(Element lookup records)
* * * *

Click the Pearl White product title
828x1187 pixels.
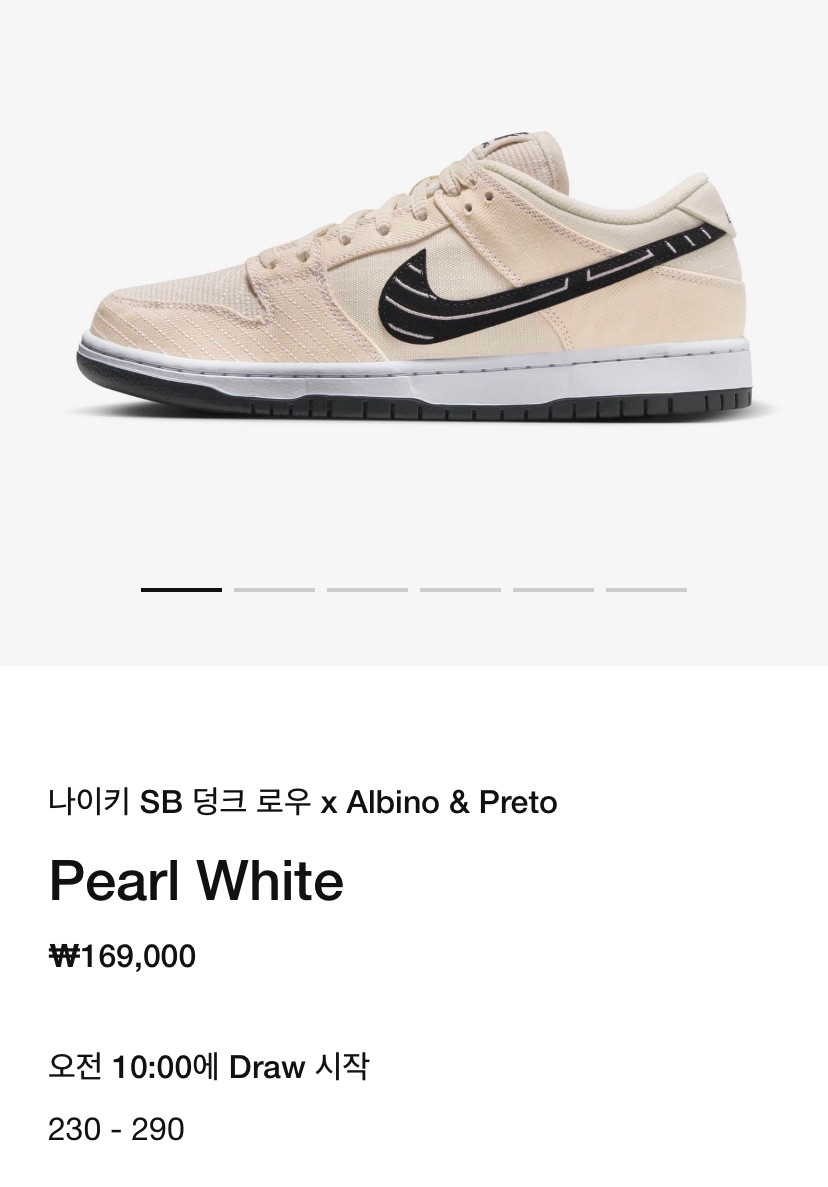click(196, 881)
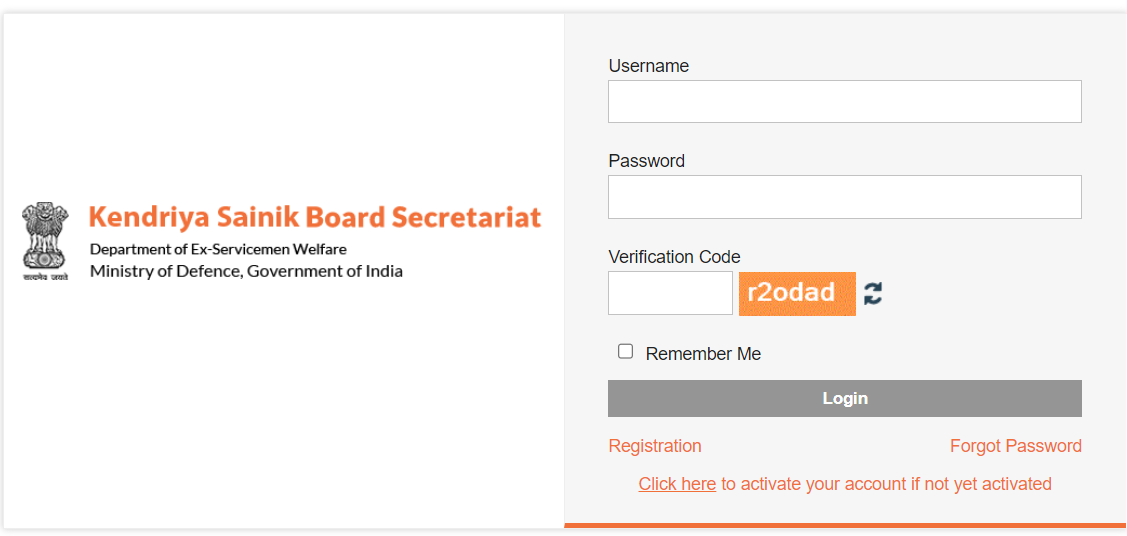Image resolution: width=1127 pixels, height=536 pixels.
Task: Tick the Remember Me checkbox
Action: pos(625,351)
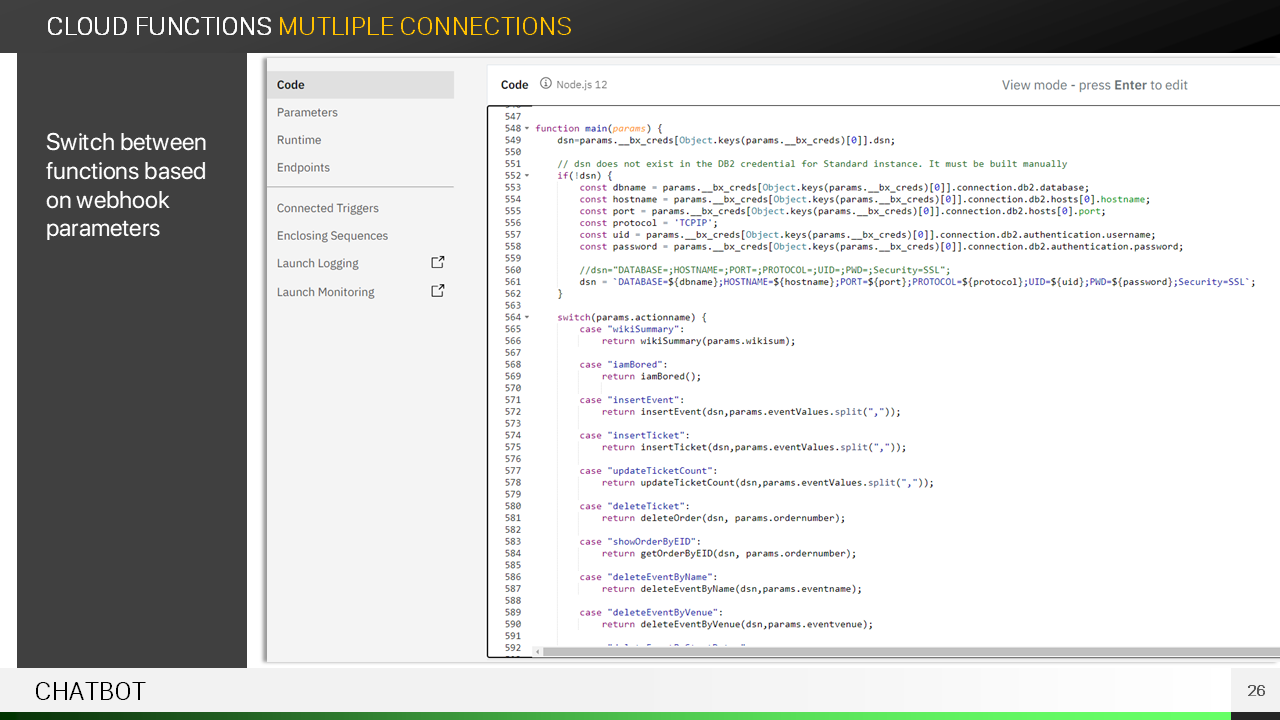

* * * *

### Problem to work on
Retype all of the data above word for word, leaving the pictures out of your answer.

### Written reply
Click the Pearl White product title
828x1187 pixels.
click(196, 881)
Image resolution: width=1127 pixels, height=536 pixels.
Task: Tick the Remember Me checkbox
Action: pos(625,351)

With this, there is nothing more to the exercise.